1964年生まれ。早稲田大学理工学部卒。LIXIL(当時トステム)東京本社勤務を経て、英ロイター通信社に入社。1994年から6年間、ロイター中国・東アジア日系市場統括マネージャーとして、上海と香港に駐在。2000年ロイター退職後、エリス・コンサルティングを創設、代表兼首席コンサルタントを務め、現在に至る。法学博士、経営学修士(MBA)。早稲田大学トランスナショナルHRM研究所招聘研究員。

 

鳩山氏が憧れたブルネイの正体

 資本主義は競争による流動性に富んだ社会制度であるのに対して、社会主義(共産主義)はその正反対で競争を排斥する非流動性社会である。

 資本主義や民主主義の下で築き上げた富と権力を既得利益として確保するには、ある意味で流動性よりも非流動性のほうが都合が良い。さらに、特権階級の支配者地位を既得利益化し、その既得利益を固定化・肥大化・恒久化するには、資本主義の民主制度よりも社会主義の独裁制度のほうがはるかに都合が良い。

 財力と権力、人間が目指す究極のダブルパワーを一度に担保するには、社会主義(共産主義)しかない。目を向ければ、ブルネイはほぼすべての条件がそろっていた。

 税金を課さない。聞こえは良いが、世の中はそんなに甘くない。税金とは一旦国民に帰属した富を再度、国家が取り上げる公共コストである。そこでいくら税金を取られたか、誰よりも国民自身が身をもって感じている。その実感から、国民は自ずと税金の使い道にも口出しする。

 無税社会とは、税金を課さない代わりに、一次取得富から国家や支配者が勝手にその分を「源泉」控除してしまう、という国家天引き型である。そこに極めて透明な監督制度がなければ、どんぶり勘定で国民搾取の原点となる。「金は国民の皆さんのために使います。余った分は国民の皆さんのために積み立てておくからね」というのがブルネイ。

 そのうえ、絶対王権である。そんなブルネイの政体と社会構造に、羨望の眼差しを向けたのが鳩山氏だった。

不平等や格差は雲の上にあればよい

「ブルネイは世界でも屈指の金持ち国家」というが、それは国・国王と一部の特権階級の話であり、広義的な国民全体ではない。一般市民は至ってごくごく普通の生活を営んでいる。市内を走る車もシンガポールや香港、クアラルンプールと比べて高級車の絶対数が断然少ない。ただ他の東南アジア諸国と比較すると、貧困層も少ないのが特徴である。

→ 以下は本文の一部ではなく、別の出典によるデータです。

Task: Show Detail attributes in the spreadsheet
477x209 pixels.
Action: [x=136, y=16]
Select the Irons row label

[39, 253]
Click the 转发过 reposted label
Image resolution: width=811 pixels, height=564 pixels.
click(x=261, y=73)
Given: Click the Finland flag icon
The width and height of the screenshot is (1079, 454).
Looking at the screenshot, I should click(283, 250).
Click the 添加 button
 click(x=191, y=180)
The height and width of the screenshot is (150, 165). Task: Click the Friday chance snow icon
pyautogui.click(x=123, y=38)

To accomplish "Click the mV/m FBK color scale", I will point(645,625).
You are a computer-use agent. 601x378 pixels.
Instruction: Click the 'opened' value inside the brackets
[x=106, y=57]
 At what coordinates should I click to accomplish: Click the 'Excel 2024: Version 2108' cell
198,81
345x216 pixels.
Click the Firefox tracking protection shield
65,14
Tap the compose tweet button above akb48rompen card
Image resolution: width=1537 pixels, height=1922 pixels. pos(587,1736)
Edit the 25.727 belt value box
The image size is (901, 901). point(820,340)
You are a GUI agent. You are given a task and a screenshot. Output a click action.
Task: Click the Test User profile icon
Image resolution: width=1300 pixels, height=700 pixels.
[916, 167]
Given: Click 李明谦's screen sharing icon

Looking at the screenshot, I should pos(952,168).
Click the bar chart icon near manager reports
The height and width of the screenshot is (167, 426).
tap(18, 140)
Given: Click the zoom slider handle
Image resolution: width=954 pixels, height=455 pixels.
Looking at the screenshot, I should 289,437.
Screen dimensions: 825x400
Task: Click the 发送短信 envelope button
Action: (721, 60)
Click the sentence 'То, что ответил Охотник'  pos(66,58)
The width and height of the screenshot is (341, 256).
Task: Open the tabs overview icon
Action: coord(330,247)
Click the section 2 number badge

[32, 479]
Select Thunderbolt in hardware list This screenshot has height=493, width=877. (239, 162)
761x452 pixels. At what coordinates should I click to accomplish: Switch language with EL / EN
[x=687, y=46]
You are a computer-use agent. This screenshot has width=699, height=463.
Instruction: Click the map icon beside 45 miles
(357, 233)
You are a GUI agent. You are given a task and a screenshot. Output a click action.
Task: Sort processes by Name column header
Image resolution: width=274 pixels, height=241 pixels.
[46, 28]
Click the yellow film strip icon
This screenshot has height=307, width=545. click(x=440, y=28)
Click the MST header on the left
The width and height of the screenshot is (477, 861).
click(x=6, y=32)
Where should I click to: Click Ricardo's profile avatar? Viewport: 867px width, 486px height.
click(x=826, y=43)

ドームブルネイのモスク、ウォーターヴィレッジのコントラスト(iStock Editorial / Getty Images Plus / Sophie_James)

 社会保障完備で公務員を中心とする格差の小さい国、ブルネイ。これが非常に重要なポイントだ。ある意味で平均的な理想像として、日本人の価値体系に近いかもしれない。